## [EXERCISE PASSAGE]
============
Features | Concerts

Villagers

By Conrad Amenta | 4 October 2010

Interesting how much harm a little polish can do.

Conor O’Brien’s debut as Villagers, Becoming a Jackal, is a lovely record, real year-end list material; these weeks and months after my review I’m still listening, still finding his stridently Modernist lyrics some of the best on an indie pop-rock record, still enjoying his nuanced performances and his balanced but creative songwriting. But it wasn’t until watching him live—standing solo on a stark stage, plucking out spare renditions of his albums’ robust arrangements—that I could hear the guts of his material, the throb of these tortured songs. That I knew just how powerful a songwriter O’Brien is. Jesus, that voice. He sucked the air out of our lungs and into his own and used it to fill the underpopulated venue to seeming capacity.

He’s all the more potent a performer for his diminutive frame and unassumingly quiet rapport with the crowd. His was a performance defined by the slight noises rather than the pockless and sanitized studio products that were their referent – fingers on strings, the puckering sound as he prepared to sing, the depth he added by taking a step back from the mic. You’d think his chest would cave under the force of these confessions but he’s not singing in a damaged, Elliott Smith kind of way. The Villagers is panorama, our common guilt complexes writ large. Stripping out the album’s many organ washes, string sections and complex harmonies had the paradoxical effect of allowing the audience to better focus on the largeness of those lyrical themes. Rather than suiting the music to the discussion at hand and thereby obscuring, a little, that discussion, it was allowed instead to loom huge—antique, complex, individual; the songwriter’s tradition carried on in a quiet club in a sleepy town. I was lucky to have been there to see it.
============
## [PROVIDED INFORMATION]
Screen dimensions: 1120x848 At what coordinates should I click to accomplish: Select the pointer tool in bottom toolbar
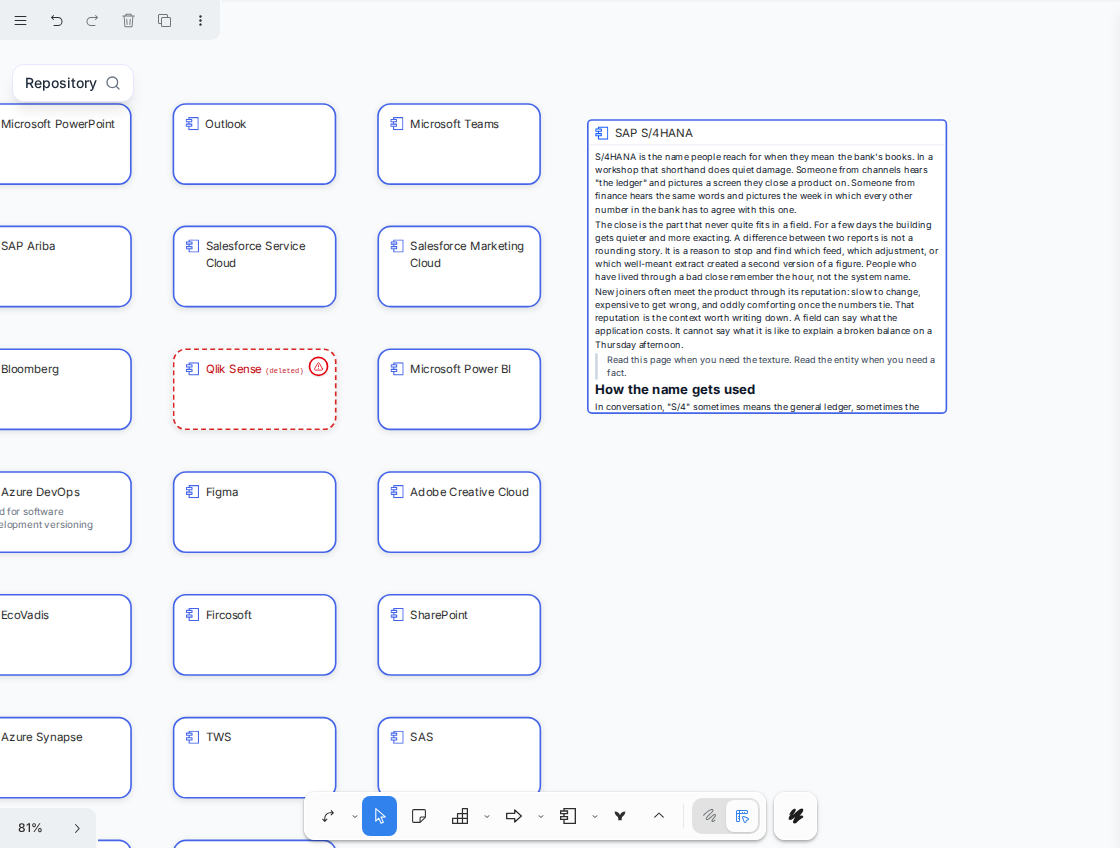click(379, 816)
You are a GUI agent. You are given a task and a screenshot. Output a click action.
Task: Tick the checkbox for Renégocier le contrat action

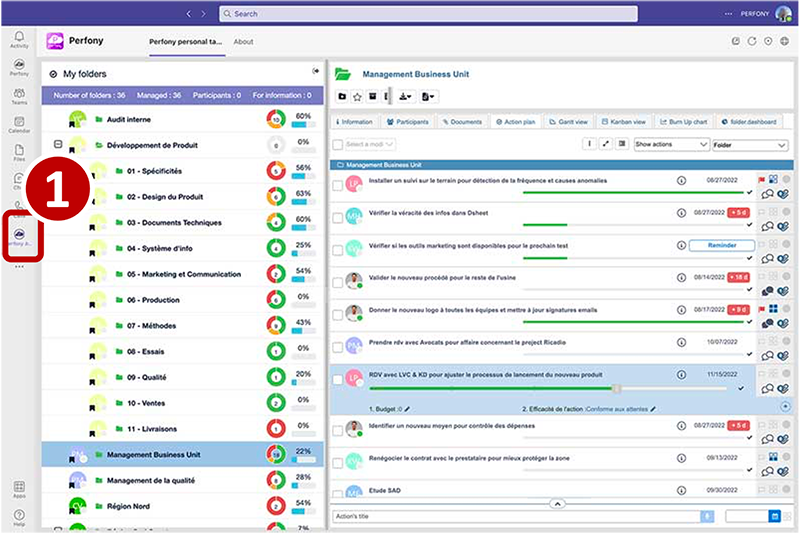[338, 462]
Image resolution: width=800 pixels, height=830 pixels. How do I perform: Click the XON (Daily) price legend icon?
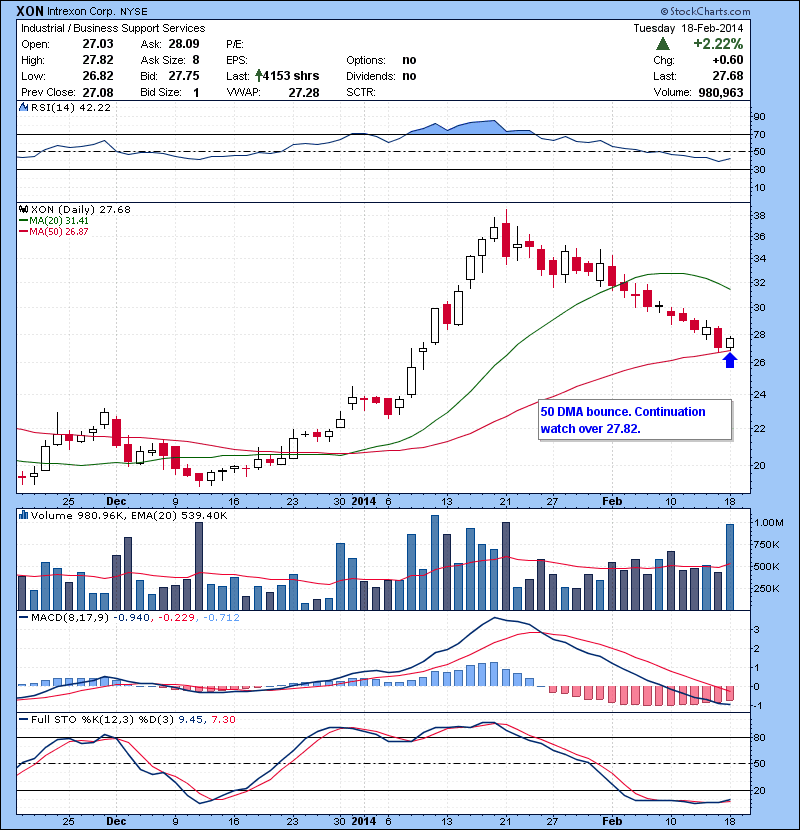tap(24, 210)
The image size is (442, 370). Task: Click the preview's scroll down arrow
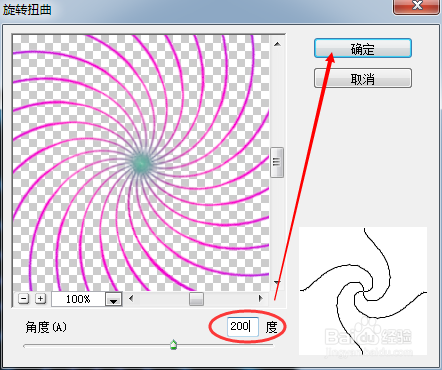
============
## [QUESTIONS ON THE MATERIAL]
**a)** In the Villagers concert review, what is the title of Conor O’Brien’s debut as Villagers?
**b)** Summarize the Villagers concert review in two sentences.
**c)** For each statement, say whether it agrees with the Villagers concert review, and quote the words from the review that decide it. (i) O’Brien performed with a full band. (ii) The venue was underpopulated. (iii) O’Brien sings in a damaged, Elliott Smith kind of way.

## [SOLUTIONS]
**a)** Becoming a Jackal.

**b)** The reviewer admires Conor O’Brien’s debut as Villagers, Becoming a Jackal, but says that seeing him perform solo live revealed how powerful a songwriter he is. Stripping out the album’s organ washes, string sections and complex harmonies let the audience focus better on the largeness of his lyrical themes.

**c)**
(i) No: "standing solo on a stark stage"
(ii) Yes: "fill the underpopulated venue to seeming capacity"
(iii) No: "he’s not singing in a damaged, Elliott Smith kind of way"